Lörrach Jeder Tag ist eine Herausforderung

Die Oberbadische
Theodor Michael bei seiner Lesung an der Freien Evangelischen Schule                                       Foto: zVg/Braunschuh Foto: Die Oberbadische

Lesung: Afro-Deutscher Autor Theodor Michael zu Gast an der Freien Evangelischen Schule

Von Elena Polnau

Lörrach. Kann man deutsch sein, trotz einer anderen Hautfarbe? In unserer heutigen, multikulturellen Gesellschaft wirft diese Frage keinerlei Probleme mehr auf. Blickt man einige Jahre zurück, ist dieses Bild jedoch kaum denkbar. Der Afro-Deutsche Theodor Michael setzte sich in seinem Roman „Deutsch sein und schwarz dazu“ mit seiner schwierigen Vergangenheit im Nazi-Deutschland auseinander und präsentierte am Dienstag, an der Freien Evangelischen Schule Passagen aus seinem Bestseller.

Gemeinsam mit seiner Frau las er abwechselnd und gewährte dem Publikum einen Einblick in sein Inneres während des Dritten Reichs: „Mein Scheitern war vorprogrammiert“, ergänzte der 1925 geborene Berliner, als er von seiner Entlassung aus dem Gymnasium berichtete. Er suchte sich Jobs als Hotelpage oder als Komparse, wie das „Menschen wie er“ eben so machten, erläuterte seine Frau. „Exoten waren als Hintergrunddeko im Film sehr beliebt.“

1943 wurde er mit 18 Jahren zur Zwangsarbeit interniert. Getrennt von seinen Geschwistern, lebte der Afro-Deutsche die nächsten Jahre alleine und war den Bombenangriffen ausgeliefert. „Wir waren voller Dreck und Staub, aber wir waren am Leben.“

Nach dem Krieg blieben die Vorurteile gegenüber Farbigen in den Köpfen der Bevölkerung, so hatte der Sohn eines Kameruner Kolonialmigranten ohne Ausbildung und Schulabschluss nicht viele Möglichkeiten in Deutschland. Nach seinem Studium reiste Michael nach Paris, dort eröffnete sich eine ganz neue Welt für ihn. In Frankreich entwickelte er sich zum Afrikaexperten und fand mit dieser Qualifikation schnell Arbeit in Deutschland.
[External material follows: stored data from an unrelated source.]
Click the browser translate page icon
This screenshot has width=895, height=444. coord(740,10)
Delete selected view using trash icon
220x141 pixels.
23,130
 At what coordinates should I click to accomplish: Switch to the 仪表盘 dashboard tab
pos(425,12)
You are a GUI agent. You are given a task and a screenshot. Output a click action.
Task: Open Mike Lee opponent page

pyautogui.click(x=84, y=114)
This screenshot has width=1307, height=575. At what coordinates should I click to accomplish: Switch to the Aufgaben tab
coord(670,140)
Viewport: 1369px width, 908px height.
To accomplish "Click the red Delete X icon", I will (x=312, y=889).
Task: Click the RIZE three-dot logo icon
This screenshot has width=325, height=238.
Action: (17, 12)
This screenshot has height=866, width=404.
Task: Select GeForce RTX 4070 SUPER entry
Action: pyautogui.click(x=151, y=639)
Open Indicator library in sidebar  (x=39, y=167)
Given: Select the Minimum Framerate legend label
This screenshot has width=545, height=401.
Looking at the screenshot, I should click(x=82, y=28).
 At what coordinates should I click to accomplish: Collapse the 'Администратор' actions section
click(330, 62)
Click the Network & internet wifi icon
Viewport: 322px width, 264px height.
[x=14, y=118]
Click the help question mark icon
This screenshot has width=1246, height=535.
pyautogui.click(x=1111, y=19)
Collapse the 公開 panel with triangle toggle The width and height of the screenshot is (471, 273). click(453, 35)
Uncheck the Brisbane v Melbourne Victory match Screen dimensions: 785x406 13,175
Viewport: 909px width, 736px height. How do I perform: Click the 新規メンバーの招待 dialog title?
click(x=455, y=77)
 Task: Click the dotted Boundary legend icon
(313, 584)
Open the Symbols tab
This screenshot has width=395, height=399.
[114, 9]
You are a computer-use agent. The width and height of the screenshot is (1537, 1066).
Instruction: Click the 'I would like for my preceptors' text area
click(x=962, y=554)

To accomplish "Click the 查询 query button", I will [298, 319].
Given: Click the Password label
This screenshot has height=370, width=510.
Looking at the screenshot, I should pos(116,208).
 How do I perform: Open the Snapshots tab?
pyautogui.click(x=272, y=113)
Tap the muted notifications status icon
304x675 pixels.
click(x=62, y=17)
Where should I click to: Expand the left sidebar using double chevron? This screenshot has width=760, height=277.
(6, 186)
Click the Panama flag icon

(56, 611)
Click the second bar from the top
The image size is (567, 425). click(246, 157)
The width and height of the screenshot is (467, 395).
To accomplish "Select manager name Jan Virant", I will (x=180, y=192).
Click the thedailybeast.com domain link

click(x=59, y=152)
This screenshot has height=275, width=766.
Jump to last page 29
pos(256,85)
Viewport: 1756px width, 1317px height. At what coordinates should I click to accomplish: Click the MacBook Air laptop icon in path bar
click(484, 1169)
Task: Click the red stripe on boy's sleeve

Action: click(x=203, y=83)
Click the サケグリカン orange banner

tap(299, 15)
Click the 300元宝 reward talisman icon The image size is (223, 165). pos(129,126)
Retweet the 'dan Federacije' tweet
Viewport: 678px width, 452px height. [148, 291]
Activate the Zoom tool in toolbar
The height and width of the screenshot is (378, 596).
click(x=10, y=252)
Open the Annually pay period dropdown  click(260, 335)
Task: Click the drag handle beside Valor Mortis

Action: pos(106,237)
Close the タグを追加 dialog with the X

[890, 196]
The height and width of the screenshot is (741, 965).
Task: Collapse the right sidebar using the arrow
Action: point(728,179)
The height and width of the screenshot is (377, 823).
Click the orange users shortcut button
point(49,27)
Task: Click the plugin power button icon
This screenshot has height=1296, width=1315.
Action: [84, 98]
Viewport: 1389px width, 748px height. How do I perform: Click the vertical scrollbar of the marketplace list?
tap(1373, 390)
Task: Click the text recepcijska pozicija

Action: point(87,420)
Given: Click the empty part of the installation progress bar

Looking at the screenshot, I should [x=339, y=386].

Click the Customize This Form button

Rückblickend beschrieb er „jeden Tag“ als eine „Herausforderung“. Die Wunden, die ihm damals zugefügt wurden, seien mit der Zeit zu Narben geworden. „Viele Menschen schweigen“, erzählte er, doch er habe sich wegen der Nachfrage von seinen Kindern, Enkeln und Urenkeln dazu entschlossen, für sie seine Geschichte aufzuschreiben.

Obwohl ihm viele schlimme Dinge widerfahren seien, kenne er keinen Hass. „Groll schadet letztendlich nur mir selbst“, findet Michael. Deswegen glaube er auch fest an Gott, der ihn „durch diese furchtbare Zeit getragen“ habe. Der Roman brachte den Berliner dazu, sich wieder an seine Vergangenheit zu erinnern und sein ganzes Leben aufzuarbeiten.

Schulleiter Stefan Windisch erklärte, dass er diesen Beitrag von Theodor Michael gerade vor dem Hintergrund der Flüchtlingskrise für sehr wichtig erachte. „Niemand verlässt seine Heimat freiwillig, jeder bringt ein Schicksal mit sich“, bestätigte Michael. Die Schüler der Klassen 11 und 12 konnten im anschließenden Kolloquium Fragen an den Autor stellen. Für Windisch sei diese „historische Aufarbeitung“ eine besondere Form von Unterricht, die auch bei den Schülern gut ankam.